1. Increase fuel efficiency
Better fuel efficiency is a first step to reduce the carbon footprint of air travel. Increased fuel efficiency could cut the carbon footprint of airlines by up to 2.5% each year. Airlines can do this by replacing older planes with more fuel-efficient models, carrying more passengers or cargo per flight, and using technology to avoid airports with high traffic.
While it is essential to cut emissions more deeply than this, strengthening efficiency standards and funding new efficient technologies are a great starting point. The US Congress should help by strengthening efficiency standards and funding new efficient technologies.
2. Shift to other forms of transportation
Let’s face it: An individual’s choice to fly is one of the most carbon-intensive choices one can make. Choosing to take a train or a bus instead can do the planet a huge favor and lessen the impact of your travel. Our local, state, and federal governments can make this decision even easier through investment in these alternative forms of public transportation.
Imagine how a modernized, high-speed US train system could make life easier for us and the climate!
3. Develop electric planes & less harmful jet fuels
There are a lot of technological advances happening in air travel, but innovations like electric planes are still a decade or more away. Congressional support for research could speed up this timeline, but until long-distance electric planes are developed, many flights will rely on liquid fuels -- which have a higher energy density than batteries.
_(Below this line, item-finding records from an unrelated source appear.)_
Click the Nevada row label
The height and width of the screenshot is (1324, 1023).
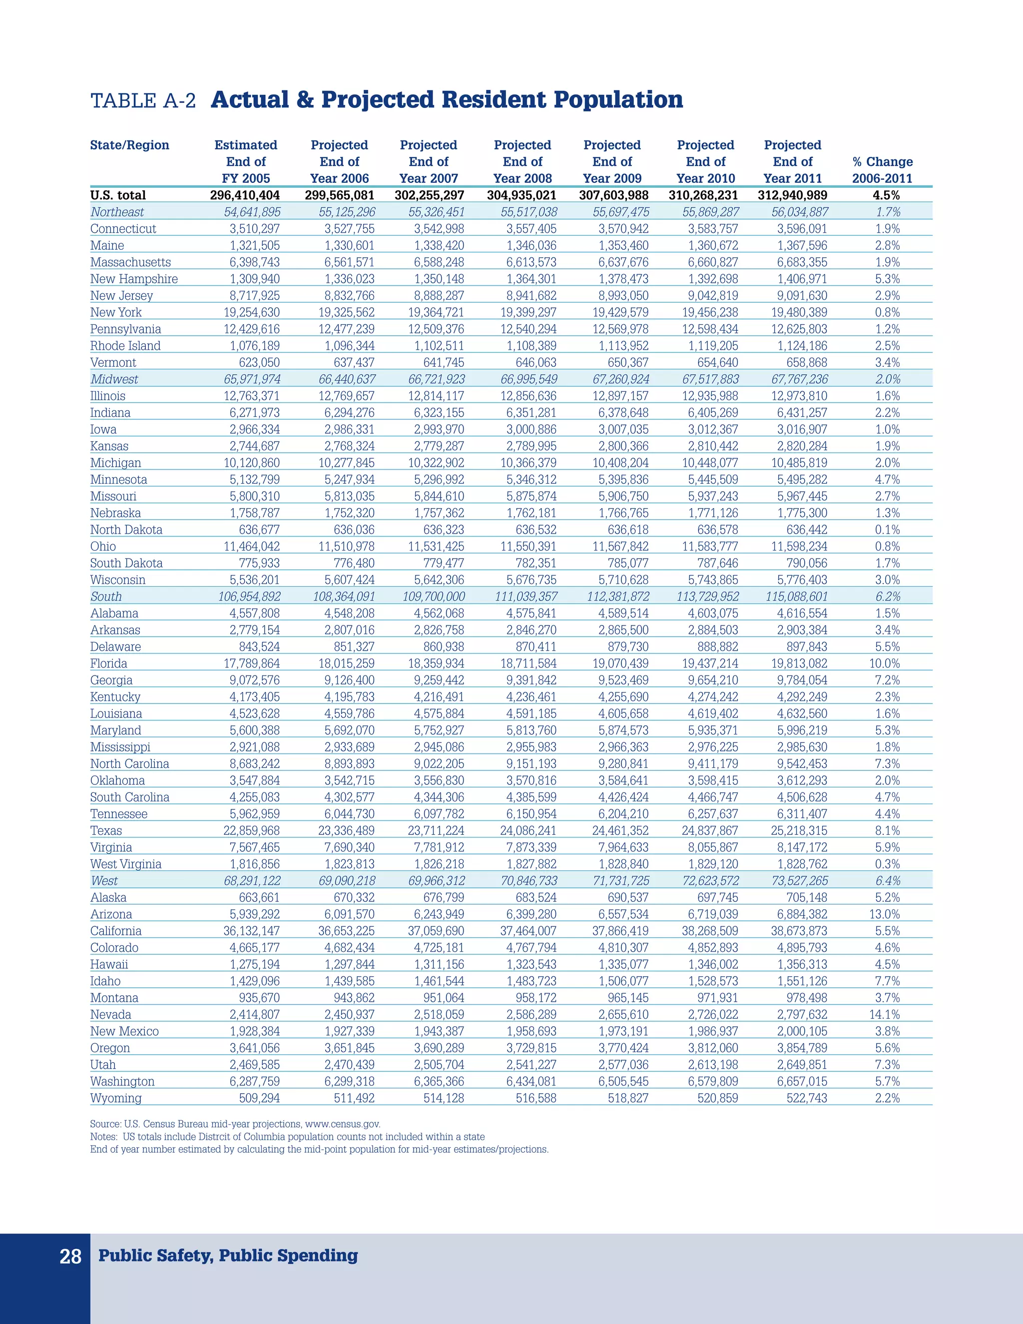click(110, 1014)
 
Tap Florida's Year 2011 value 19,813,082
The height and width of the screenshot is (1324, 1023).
click(799, 663)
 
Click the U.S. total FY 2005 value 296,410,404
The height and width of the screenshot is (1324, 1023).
click(245, 195)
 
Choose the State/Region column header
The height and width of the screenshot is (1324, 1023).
click(130, 145)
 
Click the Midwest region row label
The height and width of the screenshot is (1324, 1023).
click(114, 379)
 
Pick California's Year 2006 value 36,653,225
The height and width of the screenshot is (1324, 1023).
click(346, 931)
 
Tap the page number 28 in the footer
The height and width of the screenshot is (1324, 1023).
click(70, 1256)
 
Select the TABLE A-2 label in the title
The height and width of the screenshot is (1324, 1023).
click(143, 100)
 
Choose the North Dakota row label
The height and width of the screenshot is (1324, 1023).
click(126, 529)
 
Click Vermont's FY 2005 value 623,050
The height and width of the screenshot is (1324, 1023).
click(259, 363)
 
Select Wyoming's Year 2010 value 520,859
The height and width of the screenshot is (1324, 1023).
click(718, 1098)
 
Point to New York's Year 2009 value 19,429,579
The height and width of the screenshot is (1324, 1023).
click(620, 312)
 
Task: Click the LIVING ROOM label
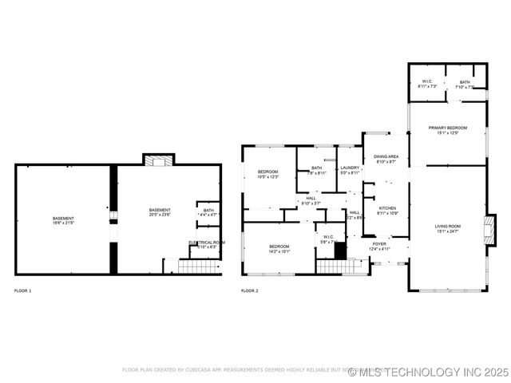click(x=447, y=227)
Changing the makeup of jet fuel can reduce emissions. Most promising are "power-to-liquid” fuels, which can be made with only water, carbon dioxide, and 100% renewable electricity!
4. Remove carbon from the atmosphere
For the aviation industry to truly be a partner in the global effort to limit warming to 1.5 degrees Celsius, they should support natural ecosystem restoration to help compensate for any residual emissions in the atmosphere.
Restoration of ecosystems such as mangroves, tropical forests, and seagrass meadows can store sizable amounts of carbon at a large scale. In tandem with other forms of emission reductions from the aviation industry, these nature-based solutions to the climate crisis can help us to avoid dangerous climate impacts.